*** The input Section Begins ***

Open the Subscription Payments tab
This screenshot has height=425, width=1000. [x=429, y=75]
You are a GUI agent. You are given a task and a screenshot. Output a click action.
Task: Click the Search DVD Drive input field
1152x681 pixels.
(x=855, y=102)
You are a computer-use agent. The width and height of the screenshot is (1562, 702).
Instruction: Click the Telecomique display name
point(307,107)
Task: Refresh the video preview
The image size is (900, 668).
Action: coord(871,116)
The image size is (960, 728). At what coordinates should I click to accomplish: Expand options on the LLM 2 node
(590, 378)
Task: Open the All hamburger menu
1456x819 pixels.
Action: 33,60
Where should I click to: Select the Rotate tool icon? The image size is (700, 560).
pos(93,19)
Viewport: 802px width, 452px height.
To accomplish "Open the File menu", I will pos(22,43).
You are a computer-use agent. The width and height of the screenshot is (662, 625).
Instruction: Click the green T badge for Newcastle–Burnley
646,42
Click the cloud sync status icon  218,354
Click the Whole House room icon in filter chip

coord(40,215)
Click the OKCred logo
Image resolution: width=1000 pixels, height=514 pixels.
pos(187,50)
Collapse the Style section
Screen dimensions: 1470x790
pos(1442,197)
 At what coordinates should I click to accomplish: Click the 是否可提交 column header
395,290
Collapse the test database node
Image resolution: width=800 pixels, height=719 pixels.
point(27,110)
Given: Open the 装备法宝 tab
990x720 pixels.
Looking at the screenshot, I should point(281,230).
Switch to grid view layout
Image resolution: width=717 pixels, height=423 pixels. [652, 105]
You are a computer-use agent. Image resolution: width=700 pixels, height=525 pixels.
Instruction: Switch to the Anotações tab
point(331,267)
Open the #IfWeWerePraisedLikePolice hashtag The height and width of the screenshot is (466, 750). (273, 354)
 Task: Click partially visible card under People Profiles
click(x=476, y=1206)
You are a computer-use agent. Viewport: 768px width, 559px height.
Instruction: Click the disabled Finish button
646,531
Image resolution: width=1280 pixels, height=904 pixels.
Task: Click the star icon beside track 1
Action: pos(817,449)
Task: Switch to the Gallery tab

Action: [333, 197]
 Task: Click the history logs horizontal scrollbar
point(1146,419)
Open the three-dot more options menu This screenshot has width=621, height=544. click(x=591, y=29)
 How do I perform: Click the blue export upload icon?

*** The input Section Ends ***

* **Your task**
For each line in the data above that contains the string "computer", extract the line.

* **Problem solution**
You are a computer-use agent. The width and height of the screenshot is (1562, 702).
You are a computer-use agent. The width and height of the screenshot is (662, 625).
You are a computer-use agent. Image resolution: width=700 pixels, height=525 pixels.
You are a computer-use agent. Viewport: 768px width, 559px height.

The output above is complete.